6. What Should Be Considered in New Guidelines?

Considerable work has been carried out to enable individualization of screening recommendations for older adults, but so far, this work has not been included by guideline authors [80,81]. General strategies use age and comorbidities to tailor estimates of life expectancy and the potential benefit of screening [80,82]. Incorporating cancer risk, screening history, and comorbidities could make screening cost-effective [83,84]. This approach can be operationalized with tools such as ePrognosis (San Francisco, CA, USA), QCancer® (UK), and www.screeningdecision.com (Michigan, MI, USA) [43,44,45,46]. Furthermore, communication about prognosis and the cessation of screening should be carefully considered [85,86,87]. Most patients and clinicians prefer the discussion of screening cessation to be framed around overall health status and changing health priorities, while only some feel that an explicit mention of life expectancy was needed using phrases such as “this test would not help you live longer” [88,89]. However, no studies have explored the preferences and values of older adults regarding noninvasive screening and the avoidance of other outcomes such as symptomatic bleeding, obstruction, and emergency surgery.

7. Conclusions

Guideline recommendations for colorectal cancer screening in adults aged 75 and older must incorporate considerations unique to this age group.
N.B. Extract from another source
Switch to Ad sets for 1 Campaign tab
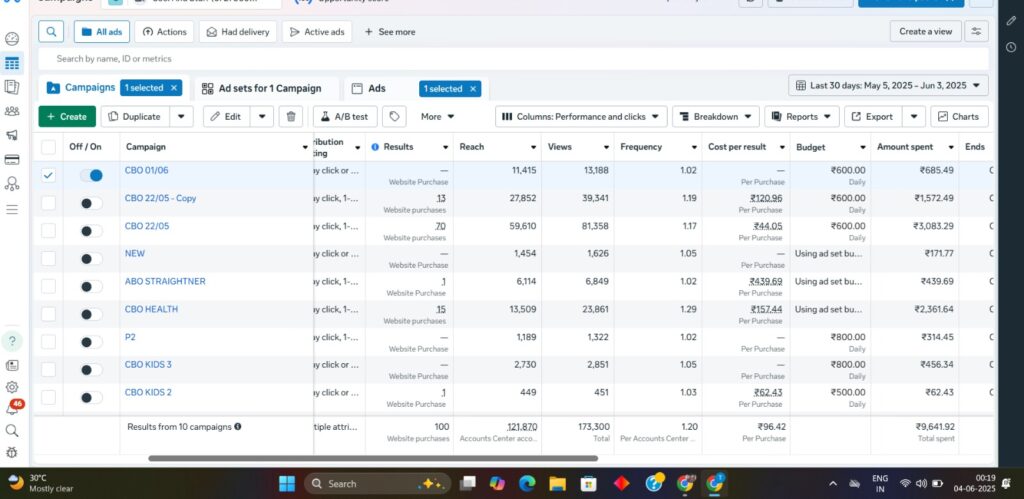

Recommendations to not screen adults in this age group were generated based on a lack of knowledge resulting from systematic exclusion of older patients from trials. This recommendation is not justified. Considerable advancements in tailoring treatment approaches for this age group such as minimally invasive surgical and endoscopic treatments and nonoperative treatments should be considered in making screening recommendations. A recommendation for individualized screening is much more justified. This recommendation should also contain detailed advice and guidance on individualization including specific assessment of overall health status combined with shared decision-making to generate a recommendation integrating individual preferences and values. Further studies should evaluate strategies to personalize screening recommendations specific to older adults and investigate the outcomes of most importance to them.